Although saying, “Native people lived in a world where there was no firm divide between the natural and the spirit world” seems to gloss things over, he qualifies that by saying, “a closer look at the Europeans shows that their rational behaviour was determined in part, by their non-rational spiritual beliefs” (32). In his notes, he clarifies his use of the word ‘spiritual’:

“Admittedly, the word ‘spiritual’ fits imperfectly, since the distinction between the spiritual and non-spiritual world probably did not exist in indigenous thinking, nor would it have for many Europeans at the time; it is an approximation, referring to the more ‘immaterial’ features of their world views” (n. 180).

Keep in mind, Lutz is not trying to undersell the strangeness of the Europeans to Indigenous people; but rather, emphasize that ‘spirituality’ contours the lens one looks at the world through.

In “Myth Understandings: First Contact, Over and Over Again,” Lutz points out that when “comparing indigenous and explorer accounts… we are asked to evaluate written versus oral traditions and then even more challenging, to decide between explanations based on different notions of what is real and what is imaginary” (2).

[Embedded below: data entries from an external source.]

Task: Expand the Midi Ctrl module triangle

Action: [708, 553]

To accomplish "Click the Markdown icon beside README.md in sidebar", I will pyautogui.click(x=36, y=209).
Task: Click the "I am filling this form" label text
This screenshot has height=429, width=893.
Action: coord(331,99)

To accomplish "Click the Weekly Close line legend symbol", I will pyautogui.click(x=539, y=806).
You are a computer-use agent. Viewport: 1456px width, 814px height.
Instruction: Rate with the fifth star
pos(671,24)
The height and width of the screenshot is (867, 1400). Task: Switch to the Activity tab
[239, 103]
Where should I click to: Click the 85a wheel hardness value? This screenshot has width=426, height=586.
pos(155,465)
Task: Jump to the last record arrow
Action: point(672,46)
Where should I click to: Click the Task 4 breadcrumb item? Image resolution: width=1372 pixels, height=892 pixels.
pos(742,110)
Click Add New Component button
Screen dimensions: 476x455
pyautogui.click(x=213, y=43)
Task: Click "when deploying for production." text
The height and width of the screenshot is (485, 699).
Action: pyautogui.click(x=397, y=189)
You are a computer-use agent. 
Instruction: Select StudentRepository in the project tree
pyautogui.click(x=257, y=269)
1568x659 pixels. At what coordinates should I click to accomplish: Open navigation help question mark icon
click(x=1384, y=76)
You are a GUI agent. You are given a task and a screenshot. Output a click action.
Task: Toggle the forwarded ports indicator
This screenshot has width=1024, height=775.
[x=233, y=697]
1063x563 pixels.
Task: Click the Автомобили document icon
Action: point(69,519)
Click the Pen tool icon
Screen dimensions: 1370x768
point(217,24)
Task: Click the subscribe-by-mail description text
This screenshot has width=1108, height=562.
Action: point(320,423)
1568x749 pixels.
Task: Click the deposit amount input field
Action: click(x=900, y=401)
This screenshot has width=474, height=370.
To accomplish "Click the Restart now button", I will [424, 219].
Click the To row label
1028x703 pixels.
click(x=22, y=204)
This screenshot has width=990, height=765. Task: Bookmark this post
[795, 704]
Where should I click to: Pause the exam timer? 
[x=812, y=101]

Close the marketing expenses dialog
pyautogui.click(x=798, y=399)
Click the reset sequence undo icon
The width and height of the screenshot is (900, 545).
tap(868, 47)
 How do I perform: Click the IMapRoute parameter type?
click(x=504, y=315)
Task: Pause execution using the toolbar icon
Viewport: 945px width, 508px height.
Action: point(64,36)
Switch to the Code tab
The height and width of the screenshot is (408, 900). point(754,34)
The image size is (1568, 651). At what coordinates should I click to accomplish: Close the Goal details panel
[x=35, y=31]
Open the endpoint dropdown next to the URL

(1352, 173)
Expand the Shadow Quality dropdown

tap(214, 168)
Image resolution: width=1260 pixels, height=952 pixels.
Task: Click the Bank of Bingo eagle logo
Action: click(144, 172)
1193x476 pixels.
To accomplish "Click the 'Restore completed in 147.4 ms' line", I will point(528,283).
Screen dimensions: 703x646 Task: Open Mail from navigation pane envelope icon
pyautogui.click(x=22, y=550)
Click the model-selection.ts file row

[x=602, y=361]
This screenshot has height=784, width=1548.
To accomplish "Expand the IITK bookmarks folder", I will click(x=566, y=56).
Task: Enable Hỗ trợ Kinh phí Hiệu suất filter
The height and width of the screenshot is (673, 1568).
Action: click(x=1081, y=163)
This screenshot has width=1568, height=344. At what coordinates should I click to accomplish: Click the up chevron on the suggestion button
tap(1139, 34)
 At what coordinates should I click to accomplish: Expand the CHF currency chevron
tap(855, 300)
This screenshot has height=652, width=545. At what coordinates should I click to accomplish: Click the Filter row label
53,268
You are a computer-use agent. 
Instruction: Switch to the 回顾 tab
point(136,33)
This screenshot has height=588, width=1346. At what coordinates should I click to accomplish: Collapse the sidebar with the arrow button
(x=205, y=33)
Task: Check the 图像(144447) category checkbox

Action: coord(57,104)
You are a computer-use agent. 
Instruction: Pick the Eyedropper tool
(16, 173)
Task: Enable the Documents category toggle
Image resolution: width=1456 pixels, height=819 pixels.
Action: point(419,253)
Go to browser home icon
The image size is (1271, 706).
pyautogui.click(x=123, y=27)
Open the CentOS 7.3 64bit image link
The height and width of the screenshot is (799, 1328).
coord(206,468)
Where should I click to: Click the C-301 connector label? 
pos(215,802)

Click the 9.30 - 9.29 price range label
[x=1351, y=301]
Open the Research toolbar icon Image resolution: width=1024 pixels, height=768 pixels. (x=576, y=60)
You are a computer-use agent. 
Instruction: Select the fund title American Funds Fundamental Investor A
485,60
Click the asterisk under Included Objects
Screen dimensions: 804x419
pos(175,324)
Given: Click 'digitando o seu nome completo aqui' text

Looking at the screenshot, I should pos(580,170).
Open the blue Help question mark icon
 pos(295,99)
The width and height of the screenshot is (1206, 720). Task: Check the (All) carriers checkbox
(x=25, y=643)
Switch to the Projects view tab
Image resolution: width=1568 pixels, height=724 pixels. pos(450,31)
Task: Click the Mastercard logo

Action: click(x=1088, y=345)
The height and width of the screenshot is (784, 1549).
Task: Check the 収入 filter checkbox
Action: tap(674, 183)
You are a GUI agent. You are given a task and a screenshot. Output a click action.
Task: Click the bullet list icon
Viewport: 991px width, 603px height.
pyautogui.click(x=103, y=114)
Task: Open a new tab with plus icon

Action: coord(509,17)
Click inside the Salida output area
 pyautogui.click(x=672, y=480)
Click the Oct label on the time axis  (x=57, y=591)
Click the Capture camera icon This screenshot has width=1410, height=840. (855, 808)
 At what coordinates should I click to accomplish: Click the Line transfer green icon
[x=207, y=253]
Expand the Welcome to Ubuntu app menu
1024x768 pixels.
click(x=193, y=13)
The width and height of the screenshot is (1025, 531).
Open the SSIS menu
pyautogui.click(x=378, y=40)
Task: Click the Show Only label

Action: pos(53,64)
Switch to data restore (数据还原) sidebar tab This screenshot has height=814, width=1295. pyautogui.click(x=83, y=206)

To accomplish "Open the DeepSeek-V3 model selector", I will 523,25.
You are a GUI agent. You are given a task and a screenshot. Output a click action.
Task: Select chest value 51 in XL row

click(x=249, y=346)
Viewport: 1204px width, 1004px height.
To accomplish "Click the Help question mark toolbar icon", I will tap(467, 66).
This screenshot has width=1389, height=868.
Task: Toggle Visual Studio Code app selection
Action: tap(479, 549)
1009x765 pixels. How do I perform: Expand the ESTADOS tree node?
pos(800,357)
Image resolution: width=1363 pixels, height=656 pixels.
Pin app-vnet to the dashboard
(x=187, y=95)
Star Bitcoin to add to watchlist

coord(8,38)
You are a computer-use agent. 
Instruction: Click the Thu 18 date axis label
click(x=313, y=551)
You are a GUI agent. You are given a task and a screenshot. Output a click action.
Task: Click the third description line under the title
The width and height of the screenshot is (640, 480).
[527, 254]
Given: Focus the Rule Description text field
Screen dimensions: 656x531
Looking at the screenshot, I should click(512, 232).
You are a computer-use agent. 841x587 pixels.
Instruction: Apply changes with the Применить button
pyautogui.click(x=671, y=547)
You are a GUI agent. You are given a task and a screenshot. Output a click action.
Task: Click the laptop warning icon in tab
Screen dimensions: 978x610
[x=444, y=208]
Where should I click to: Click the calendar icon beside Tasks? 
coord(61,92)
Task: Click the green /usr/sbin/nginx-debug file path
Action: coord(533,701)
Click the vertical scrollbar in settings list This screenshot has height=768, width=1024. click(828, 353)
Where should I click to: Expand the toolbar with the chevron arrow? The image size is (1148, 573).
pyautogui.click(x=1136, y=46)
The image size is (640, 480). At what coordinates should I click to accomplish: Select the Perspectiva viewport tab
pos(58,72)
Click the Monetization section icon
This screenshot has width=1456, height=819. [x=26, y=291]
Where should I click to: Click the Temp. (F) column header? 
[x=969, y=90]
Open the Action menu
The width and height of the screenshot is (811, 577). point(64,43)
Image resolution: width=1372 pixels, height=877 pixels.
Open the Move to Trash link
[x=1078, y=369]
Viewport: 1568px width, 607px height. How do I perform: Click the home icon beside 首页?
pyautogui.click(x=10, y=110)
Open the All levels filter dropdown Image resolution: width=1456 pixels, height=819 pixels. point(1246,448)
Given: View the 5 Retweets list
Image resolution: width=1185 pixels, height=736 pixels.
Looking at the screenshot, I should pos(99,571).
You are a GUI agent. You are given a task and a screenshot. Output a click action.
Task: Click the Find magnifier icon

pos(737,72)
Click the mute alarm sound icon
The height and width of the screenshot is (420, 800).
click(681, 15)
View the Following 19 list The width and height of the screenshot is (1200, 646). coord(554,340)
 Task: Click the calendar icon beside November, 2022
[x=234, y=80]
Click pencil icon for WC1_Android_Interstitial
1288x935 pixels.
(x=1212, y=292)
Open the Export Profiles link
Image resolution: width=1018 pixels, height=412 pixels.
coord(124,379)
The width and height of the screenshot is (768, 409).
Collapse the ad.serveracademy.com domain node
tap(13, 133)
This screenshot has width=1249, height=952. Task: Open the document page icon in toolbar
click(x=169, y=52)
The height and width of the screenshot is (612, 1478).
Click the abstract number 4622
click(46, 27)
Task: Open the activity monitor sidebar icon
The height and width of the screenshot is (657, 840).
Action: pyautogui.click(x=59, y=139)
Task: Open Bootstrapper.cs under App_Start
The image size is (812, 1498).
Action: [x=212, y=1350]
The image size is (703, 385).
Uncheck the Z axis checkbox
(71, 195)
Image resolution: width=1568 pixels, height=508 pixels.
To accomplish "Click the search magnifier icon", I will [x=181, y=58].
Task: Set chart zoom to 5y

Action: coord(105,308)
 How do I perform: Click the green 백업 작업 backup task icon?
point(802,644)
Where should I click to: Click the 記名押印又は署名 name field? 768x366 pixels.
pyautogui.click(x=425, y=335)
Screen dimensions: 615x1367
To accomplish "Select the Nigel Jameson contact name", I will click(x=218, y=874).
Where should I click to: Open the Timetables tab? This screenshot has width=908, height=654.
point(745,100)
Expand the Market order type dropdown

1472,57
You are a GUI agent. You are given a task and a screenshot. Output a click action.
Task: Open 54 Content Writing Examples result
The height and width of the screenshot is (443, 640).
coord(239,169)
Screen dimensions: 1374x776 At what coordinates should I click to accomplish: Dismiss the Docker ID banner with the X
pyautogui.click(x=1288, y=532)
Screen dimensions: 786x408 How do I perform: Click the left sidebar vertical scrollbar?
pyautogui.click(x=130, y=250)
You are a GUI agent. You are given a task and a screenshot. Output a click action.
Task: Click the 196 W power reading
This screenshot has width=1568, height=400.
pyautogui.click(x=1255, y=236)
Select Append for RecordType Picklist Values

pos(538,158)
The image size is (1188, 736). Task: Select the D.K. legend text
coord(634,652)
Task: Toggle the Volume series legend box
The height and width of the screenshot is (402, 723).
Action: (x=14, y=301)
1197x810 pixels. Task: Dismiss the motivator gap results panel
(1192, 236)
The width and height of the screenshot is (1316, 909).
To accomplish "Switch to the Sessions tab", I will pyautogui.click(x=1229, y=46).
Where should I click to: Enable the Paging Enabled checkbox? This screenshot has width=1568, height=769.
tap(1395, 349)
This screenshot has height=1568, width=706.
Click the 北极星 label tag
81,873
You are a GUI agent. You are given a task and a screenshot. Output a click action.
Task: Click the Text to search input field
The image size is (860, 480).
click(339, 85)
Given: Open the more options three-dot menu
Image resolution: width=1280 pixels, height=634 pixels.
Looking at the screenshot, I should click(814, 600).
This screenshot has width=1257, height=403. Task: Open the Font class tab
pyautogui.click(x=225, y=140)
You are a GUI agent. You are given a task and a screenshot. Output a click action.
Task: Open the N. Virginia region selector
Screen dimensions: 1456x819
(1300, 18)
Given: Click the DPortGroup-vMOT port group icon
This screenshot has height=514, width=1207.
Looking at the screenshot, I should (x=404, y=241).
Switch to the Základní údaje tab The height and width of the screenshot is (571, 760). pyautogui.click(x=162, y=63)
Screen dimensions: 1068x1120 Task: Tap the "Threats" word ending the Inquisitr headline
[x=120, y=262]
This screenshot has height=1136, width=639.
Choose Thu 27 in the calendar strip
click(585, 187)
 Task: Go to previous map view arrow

In other words, they are stories, told by people with different cultural lenses. But while the Indigenous may not have distinguished nature from spirit, the Europeans confused religion, science, and conquest.

The idea of divinity, or spirituality, is something that has been assumed in many cultures over time, going all the way back to pre-History. However, Abrahamic religions like Christianity are rather unique in assuming that there is One Almighty God that rules over everything, rather than individual deities or spirits that preside in different places. Therefore, Indigenous superstition was compared to “mythology” —the religions they replaced. Thus, it was considered “primitive,” according to “rational thought,” or Spencer’s “scientific knowledge” (for more on Spencer, see my second blog).

Colombus’ account of the “Indies” was largely coloured by his readings of Marco Polo, and Classical discussions of “the Other” by Pliny, Homer, and Herodotus (2). He may well have believed Raleigh’s Discovery of Guiana, if he lived during that time. Travel-books were all the rage in the 17th century, and they were marked by an outlandish fascination with the exotic–a winking “I was here, and you weren’t.”

Lutz argues “that the ‘rational European stories’ that pass for realist accounts, are in fact as rooted in a European mythology as others are in an indigenous ‘myth world'” (6). He illustrates that while different Indigenous groups became disillusioned with their original assumptions about the Europeans, even if they never quite distinguished imagination from reality, European nations stayed firm in their belief that they were superior. So, it is wrong to assume that he meant the Indigenous people were at fault when he said understanding their performances was “one of the most obvious difficulties” (32). Both participated in first contact, and the stories that arose, but “whether or not indigenous people thought of the Europeans as gods, European observers were hoping to see themselves in that role” (32).

If they were made in “God’s image,” the Natives were something “inferior.”

Now that is an assumption.

 


Works Cited:

Franey, Evan. “Examining the Intersection Between Orality and Literacy.” Liminal Space between Story and Literature. UBC Blogs, 22 May 2015. Web. 13 Jun. 2015.

Lutz, John. “First Contact as a Spiritual Performance: Encounters on the North American West Coast.” Myth and Memory: Rethinking Stories of Indigenous-European Contact. Ed. Lutz. Vancouver: University of British Columbia Press, 2007. 30-45. Web. 13 Jun. 2015.

Lutz, John. “Myth Understandings: First Contact, Over and Over Again.” Myth and Memory: Rethinking Stories of Indigenous-European Conflict. Ed. Lutz. Vancouver: University of British Columbia Press, 2007. 1-15. Web. 13 Jun. 2015.

Narr, Karl J. “Prehistoric religion.” Encyclopaedia Britannica. Encyclopaedia Britannica, n.d. Web. 13 Jun. 2015.

Raliegh, Walter. “The Discovery of Guiana” [full title: The discovery of the large, rich, and beautiful Empire of Guiana, with a relation of the great and golden city of Manoa (which the Spaniards call El Dorado)]. Gutenberg. Project Gutenberg, 7 Feb. 2013. Web. 13 Jun. 2015.